Without actual instructions on the tools and methods involved, illustrations of a sword would at best let you make a “sword-like object” - it looks like a sword, but doesn’t function anywhere near as well as a real one (kinda like how characters with gun and fab skill can make pipe rifles - they know the basic mechanics of a gun and can extrapolate from that to make a gun-like object, but don’t have the tools or know-how to make anything better). It wouldn’t be as hard as a real sword, or as tough, or as balanced, or as light. Even if you know the swordsmanship techniques and have a picture, you could never learn the forging techniques without a forging book. You wouldn’t know how much metal to use, or the alloy composition needed, or how to make the alloy, or how hot to make the furnace, or how to use the furnace at all, or how to hammer out the blade, or the dimensions needed, or how to quench it (or even that quenching is a stage in the forging process), and so on.

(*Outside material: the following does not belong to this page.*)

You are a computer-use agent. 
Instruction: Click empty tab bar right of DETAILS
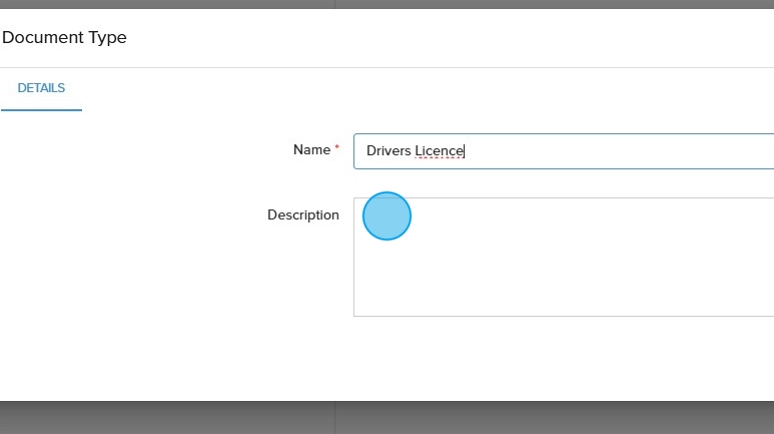pyautogui.click(x=400, y=88)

It only gets more complicated with the Japanese swords, which are composed of at least two different steel alloys with different compositions that cool and contract to different extents, creating the signature curve.
And if I know how to swing a sword I damn well know what I want to make, right down to the handling characteristics, distal taper and differential temper
No, you wouldn’t. If all you have is the swordsmanship book with vague, non-technical pictures of swords, you wouldn’t even know what a distal taper or differential temper are, or how to control them, much less how to refine them.
Real life smiths don’t just learn from pictures and a pipe dream. They learn under a teacher for years (or a library book for a few days, I guess). Then they refine their work from that pre-existing knowledge base. If you want to replicate that knowledge from scratch, how many prototypes will you have to destroy just to create a sword-like object? And then how many broken, bent, or dulled blades will it take to realize you have the alloy composition wrong (if you figure out that’s the problem at all), and how many more iterations will it take to get the composition right? If you’ve never held a real, properly forged sword before, how long will it take to figure out the balance is wrong, or the blade is too thick, or the tang or temper is wrong, if you even realize these things at all? In real life, it takes days to actually make a sword if you already know how; the game is very generous when it comes to forging time due to previous limitations of the crafting system, but that can change now that you can put down a crafting project and pick it back up later. I would give it months to learn how to craft a proper medieval European sword from scratch. Learning how to forge a Japanese sword from scratch is infeasible.